If you clink that link, you'll be greeted with this image:

Image and video hosting by TinyPic

Now, you may be wondering why "Adil" looks like someone photoshopped his face to match his shirt. If you look at his hand, it's not hard to tell that his skin has been tampered with. This was not the image that appeared when I first played the game. You can see what the kid is supposed to look like in this tiny picture, the only one that comes up when you search for "Genie in the House":

Image and video hosting by TinyPic

It seems someone has painted the young white actor playing the genie a light brown. I guess this only struck them as insensitive a few days after they released an online game about it.
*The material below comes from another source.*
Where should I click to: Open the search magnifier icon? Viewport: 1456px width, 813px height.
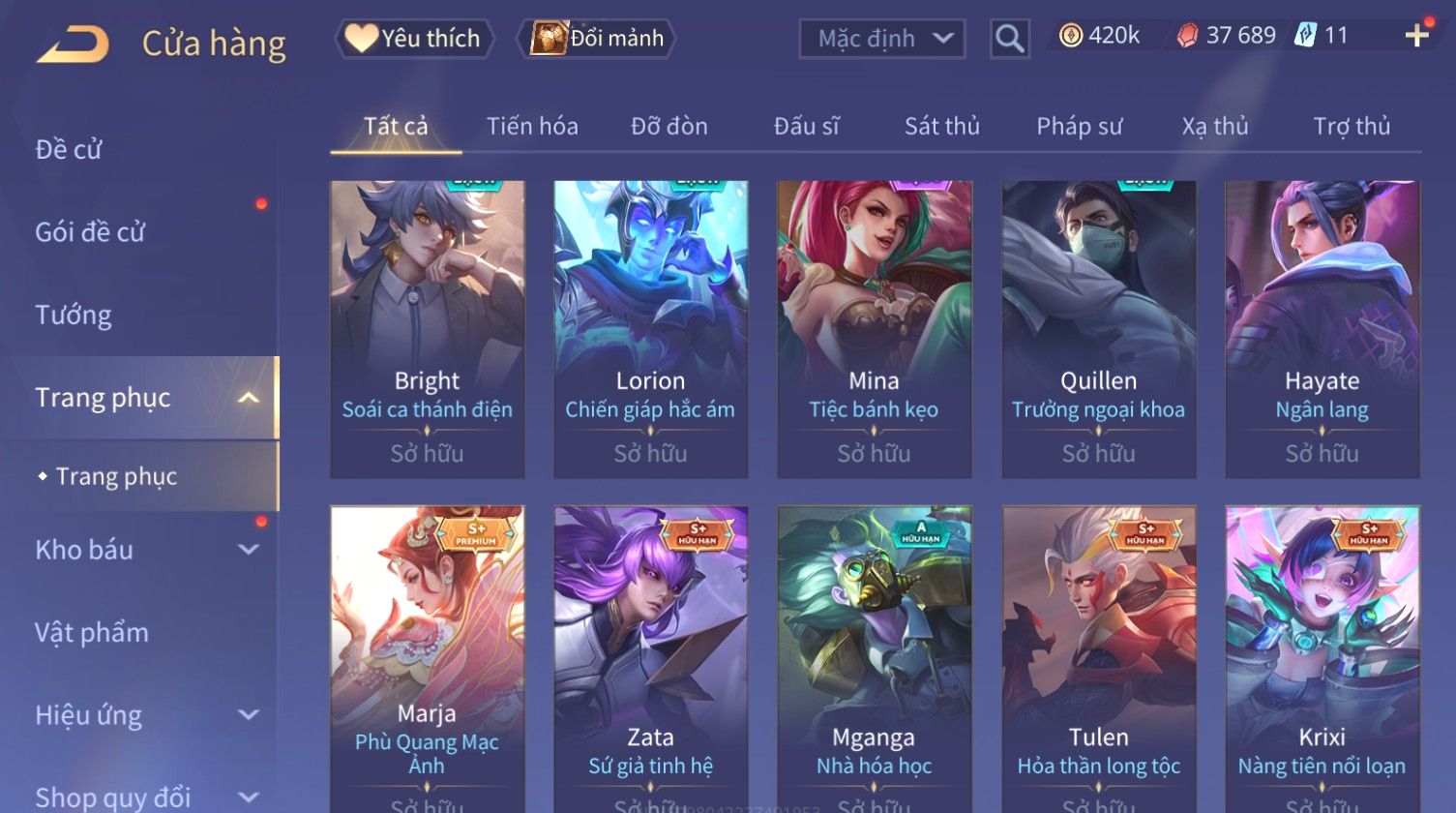(1009, 39)
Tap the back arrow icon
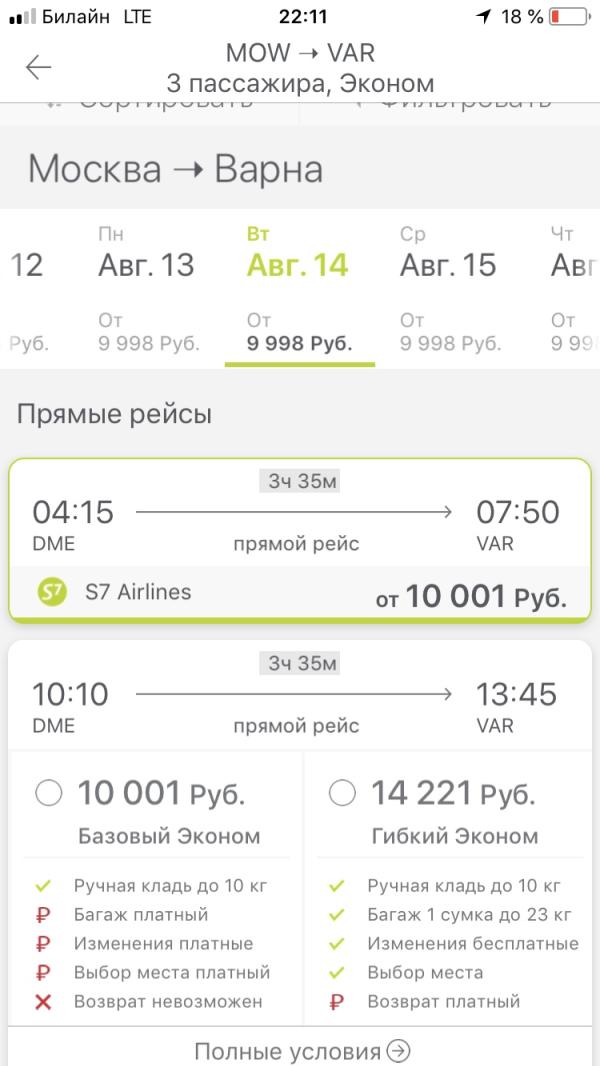600x1066 pixels. [38, 67]
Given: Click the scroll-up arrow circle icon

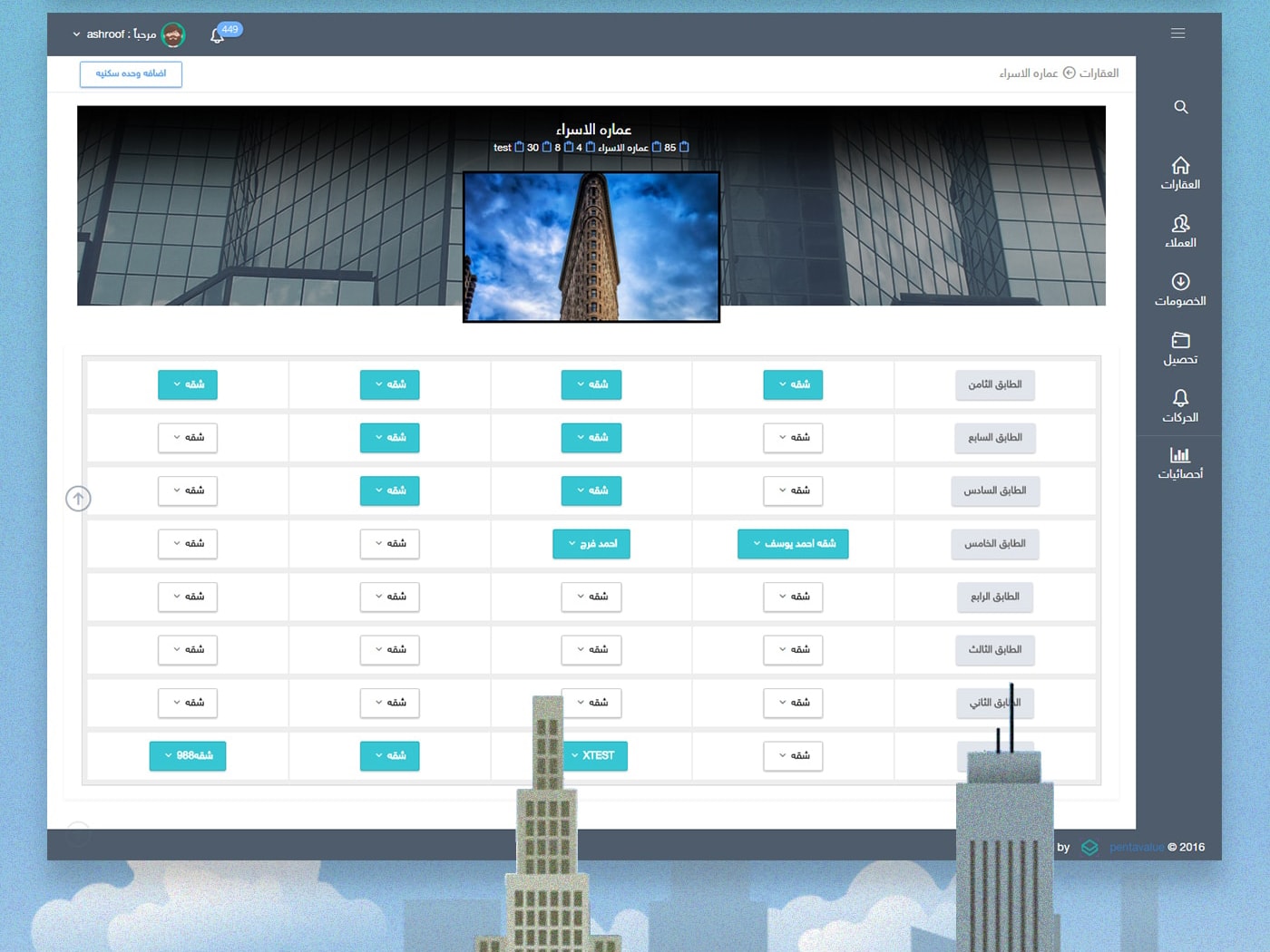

I was hoping, in vain, that it was his natural skin tone, and only looked like brownface due to lighting or something. The touch-up just added to my worries. They can filter out their bad idea on the internet, but what are they going to do with the show? Digitally edit every scene? Claim it's a natural tan?

Look, if you're going to do a kid's show about genies- and first of all, why are you doing a kid's show about genies? As if genies haven't been done a million times, there's already a popular show on Nickelodeon about kids getting wishes.

Now let's pretend having a show with a genie is still an original idea. Why oh why would one put a teen actor into that puffy, creepy, old-timey, stereotypical genie outfit? Thankfully they omitted the typical pointy ears and bizarre ponytail, why not just totally westernize him and throw him in jeans and a t-shirt? You could give him wild green hair or something to identify him as "supernatural".

Of course, most importantly, if you're really committed to that classic Western image of the ornately dressed Arabian genie, why not get an actor of Middle Eastern descent? They do exist, and would probably be delighted to get a role on a widely viewed television station. If you've been watching TV lately (or, well, ever) you might noticed the dearth of Middle Eastern (and Indian, and Asian, and Native American, and etcetera) performers in major roles. Unless, of course, they did try that, and every single kid walked out in horror when introduced to the creepy outdated genie costume he would have to wear. So they hired a white teen actor, and by paint or by lamps, changed his skin. I guess the minds at Nickelodeon thought kids are also too stupid to tell the difference.